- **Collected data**
..........
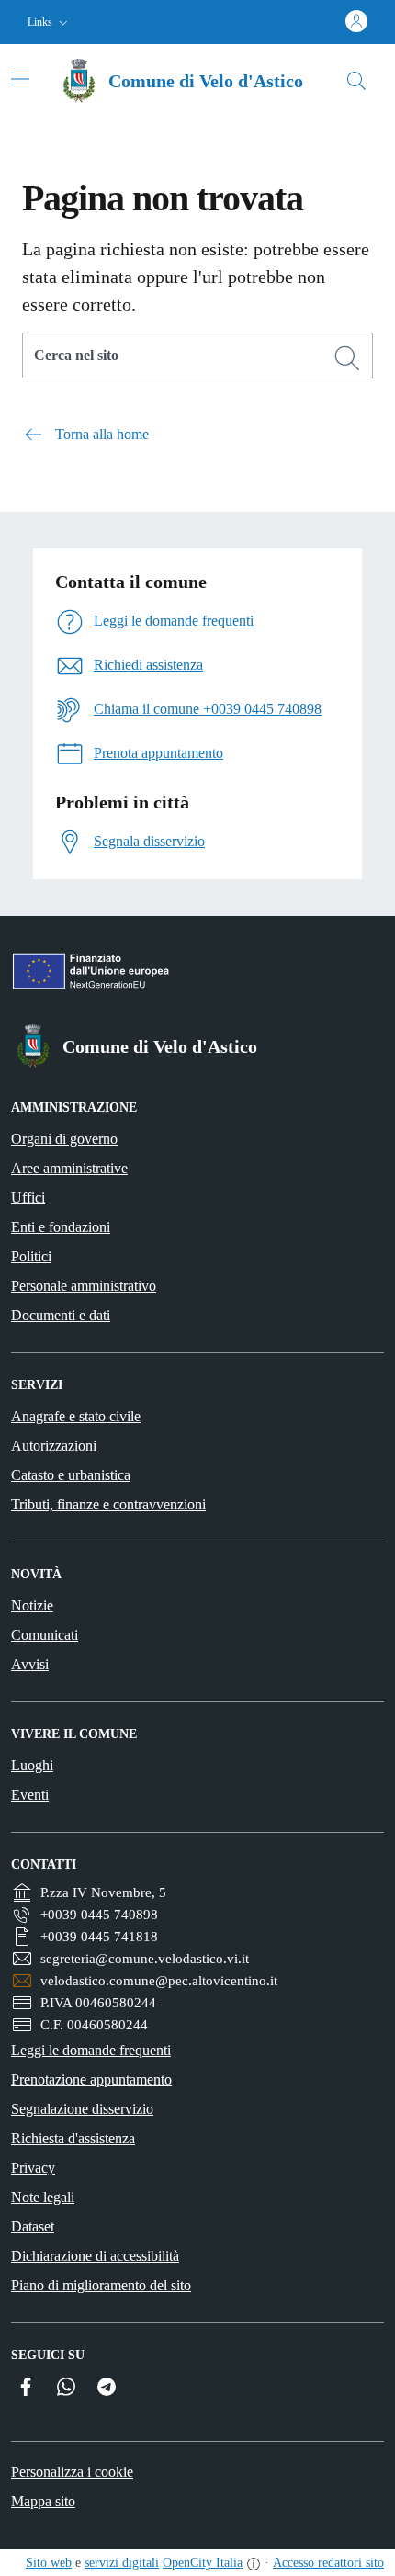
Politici (31, 1256)
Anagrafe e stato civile (76, 1416)
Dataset (32, 2226)
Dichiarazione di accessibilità (95, 2256)
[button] (50, 22)
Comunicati (44, 1635)
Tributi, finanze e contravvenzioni (108, 1504)
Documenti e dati (60, 1315)
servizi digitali (122, 2563)
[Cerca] (347, 358)
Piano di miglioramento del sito (101, 2285)
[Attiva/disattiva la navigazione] (20, 79)
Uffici (28, 1197)
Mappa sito (43, 2501)
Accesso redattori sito (328, 2563)
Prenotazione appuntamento (91, 2079)
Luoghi (32, 1765)
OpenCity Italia (203, 2563)
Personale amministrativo (83, 1286)
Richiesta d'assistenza (73, 2138)
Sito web (49, 2563)
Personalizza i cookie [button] (72, 2472)
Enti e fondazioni (60, 1227)
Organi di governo (64, 1139)
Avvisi (30, 1664)
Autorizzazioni (53, 1445)
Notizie (32, 1605)
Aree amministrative (69, 1168)
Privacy (33, 2167)
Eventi (30, 1794)
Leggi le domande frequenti (91, 2050)
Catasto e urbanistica (70, 1475)
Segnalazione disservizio (82, 2109)
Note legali (42, 2197)
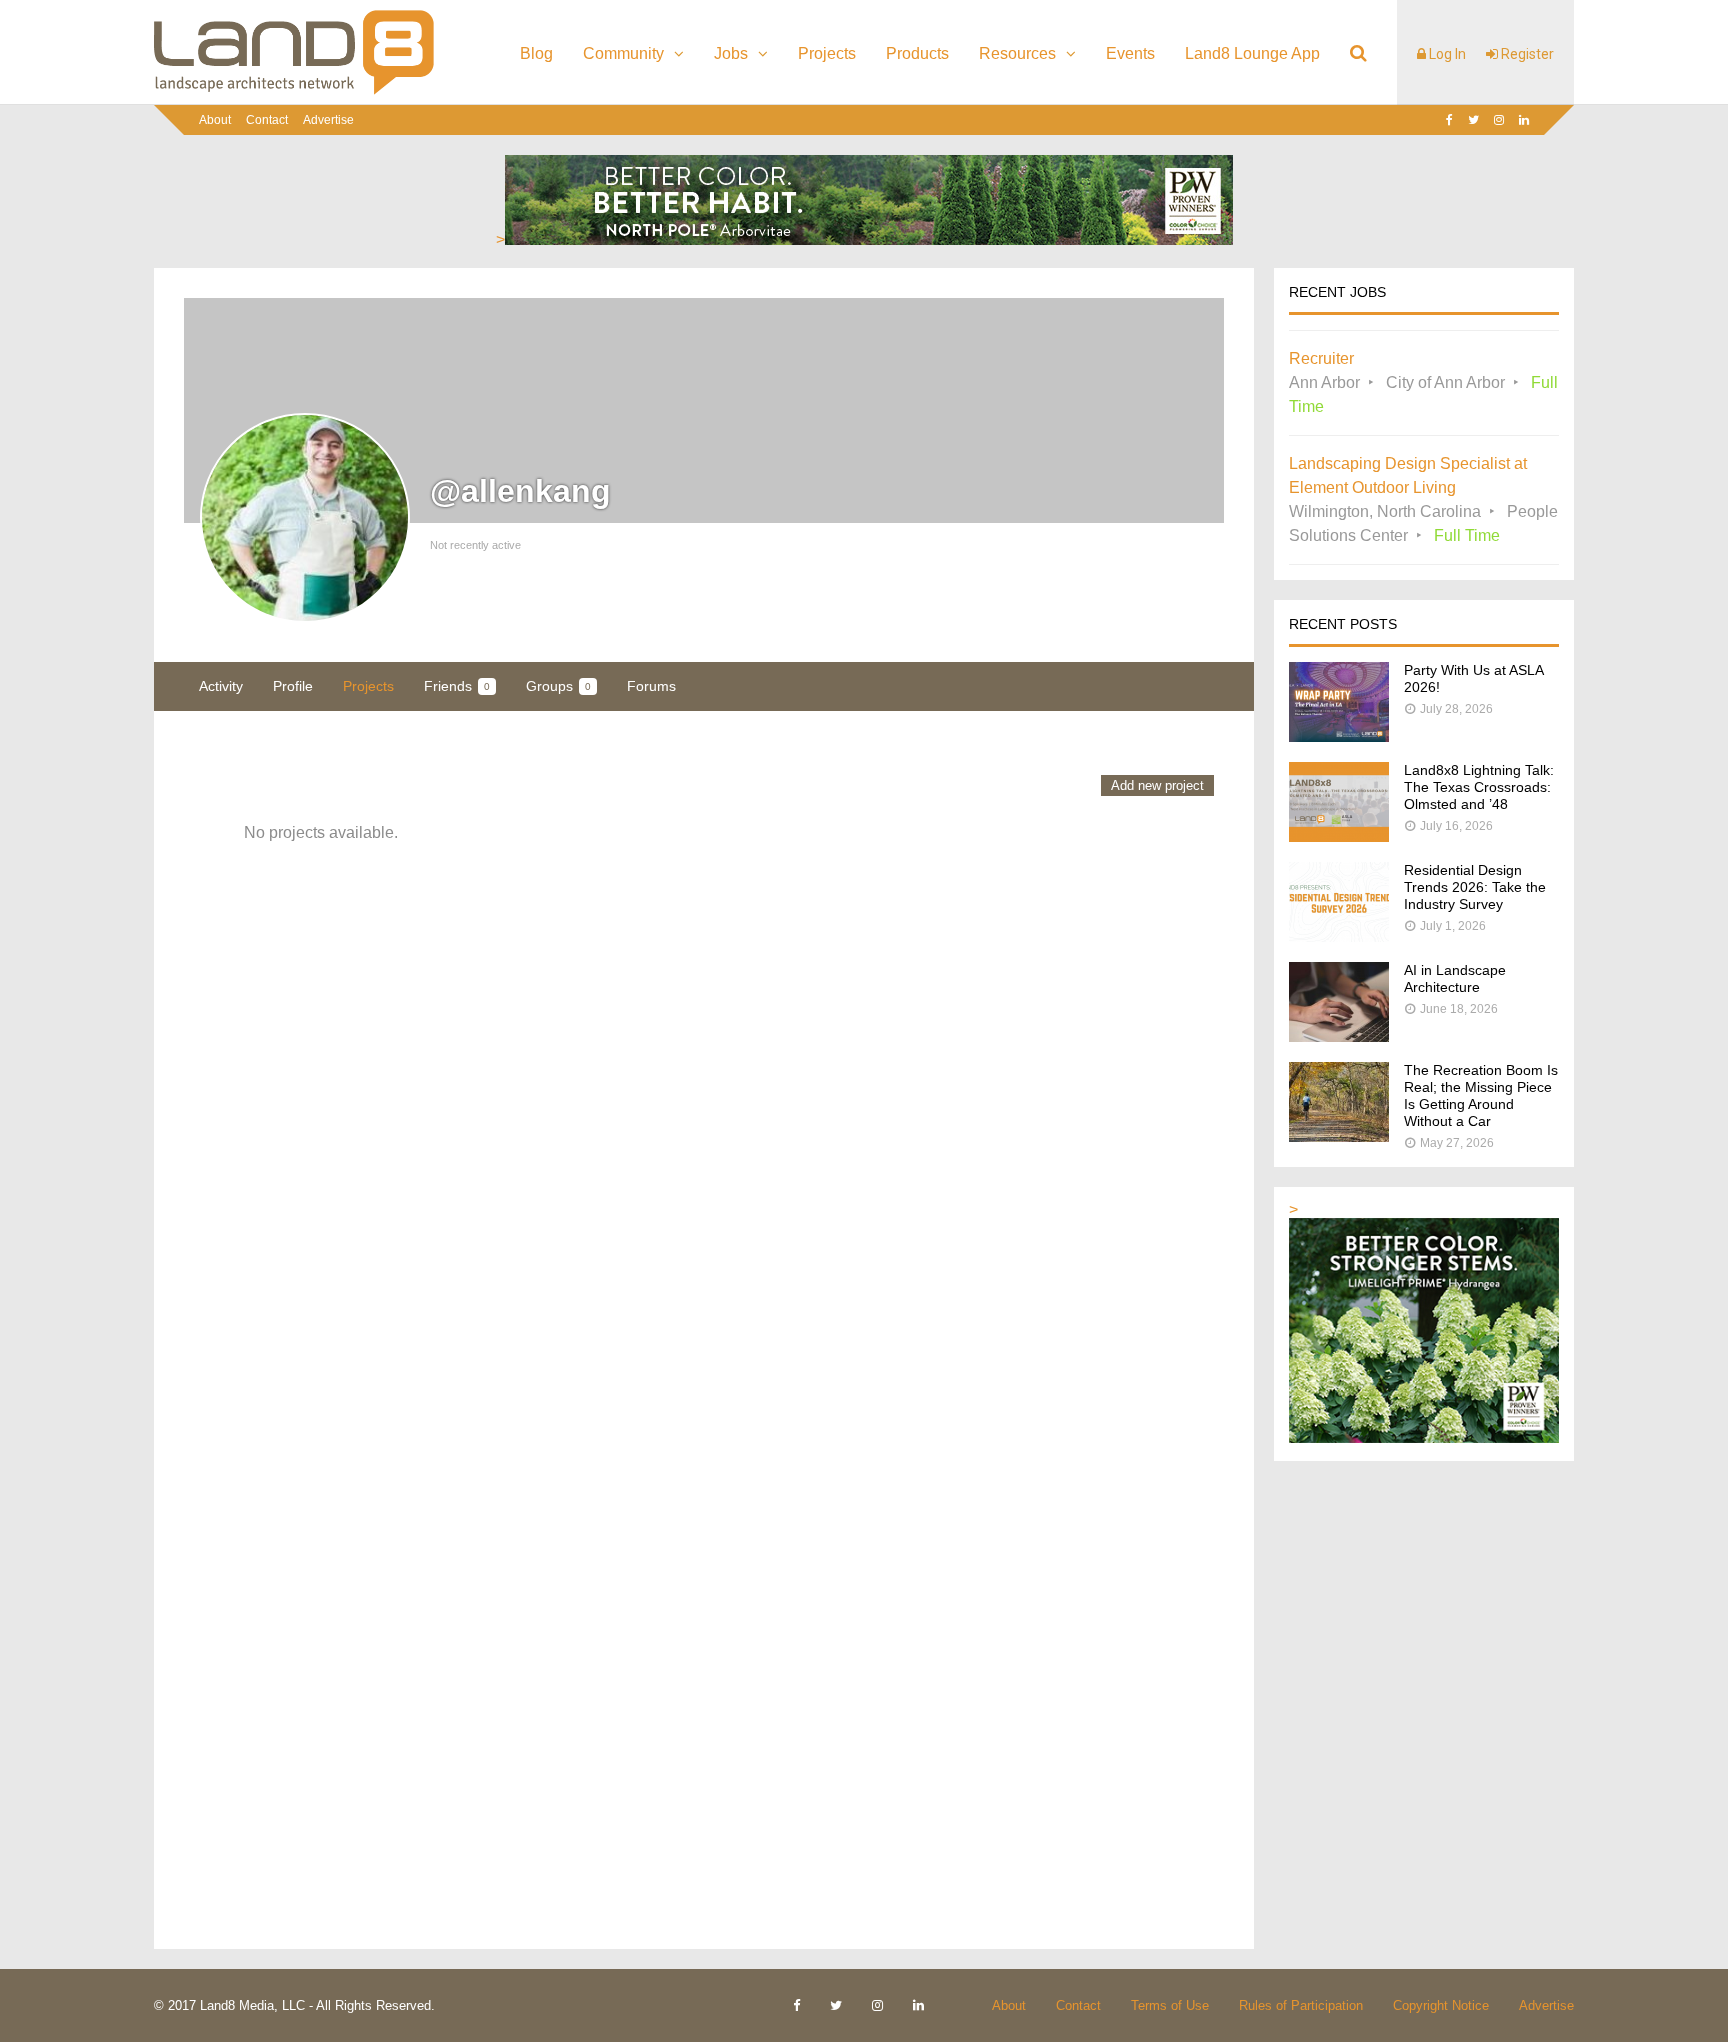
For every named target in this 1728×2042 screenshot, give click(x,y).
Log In (1446, 54)
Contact (267, 120)
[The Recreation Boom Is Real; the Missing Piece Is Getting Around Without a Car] (1339, 1136)
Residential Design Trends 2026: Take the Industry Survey (1475, 887)
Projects (827, 53)
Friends (457, 686)
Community (623, 53)
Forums (651, 686)
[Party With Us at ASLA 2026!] (1339, 736)
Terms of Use (1170, 2005)
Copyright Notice (1441, 2005)
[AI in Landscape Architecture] (1339, 1036)
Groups (558, 686)
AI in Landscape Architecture (1455, 978)
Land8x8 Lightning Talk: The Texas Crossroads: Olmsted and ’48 (1479, 787)
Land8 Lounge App (1252, 53)
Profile (293, 686)
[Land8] (294, 91)
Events (1130, 53)
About (215, 120)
..........
- **EXERCISE PROMPT**
Repeat every entry exactly. Do not include the pictures.

- **EXPECTED OUTPUT**
Politici (31, 1256)
Anagrafe e stato civile (76, 1416)
Dataset (32, 2226)
Dichiarazione di accessibilità (95, 2256)
[button] (50, 22)
Comunicati (44, 1635)
Tributi, finanze e contravvenzioni (108, 1504)
Documenti e dati (60, 1315)
servizi digitali (122, 2563)
[Cerca] (347, 358)
Piano di miglioramento del sito (101, 2285)
[Attiva/disattiva la navigazione] (20, 79)
Uffici (28, 1197)
Mappa sito (43, 2501)
Accesso redattori sito (328, 2563)
Prenotazione appuntamento (91, 2079)
Luoghi (32, 1765)
OpenCity Italia (203, 2563)
Personale amministrativo (83, 1286)
Richiesta d'assistenza (73, 2138)
Sito web (49, 2563)
Personalizza i cookie [button] (72, 2472)
Enti e fondazioni (60, 1227)
Organi di governo (64, 1139)
Avvisi (30, 1664)
Autorizzazioni (53, 1445)
Notizie (32, 1605)
Aree amministrative (69, 1168)
Privacy (33, 2167)
Eventi (30, 1794)
Leggi le domande frequenti (91, 2050)
Catasto e urbanistica (70, 1475)
Segnalazione disservizio (82, 2109)
Note legali (42, 2197)
For every named target in this 1728×2042 screenshot, give click(x,y).
Log In (1446, 54)
Contact (267, 120)
[The Recreation Boom Is Real; the Missing Piece Is Getting Around Without a Car] (1339, 1136)
Residential Design Trends 2026: Take the Industry Survey (1475, 887)
Projects (827, 53)
Friends (457, 686)
Community (623, 53)
Forums (651, 686)
[Party With Us at ASLA 2026!] (1339, 736)
Terms of Use (1170, 2005)
Copyright Notice (1441, 2005)
[AI in Landscape Architecture] (1339, 1036)
Groups (558, 686)
AI in Landscape Architecture (1455, 978)
Land8x8 Lightning Talk: The Texas Crossroads: Olmsted and ’48 (1479, 787)
Land8 Lounge App (1252, 53)
Profile (293, 686)
[Land8] (294, 91)
Events (1130, 53)
About (215, 120)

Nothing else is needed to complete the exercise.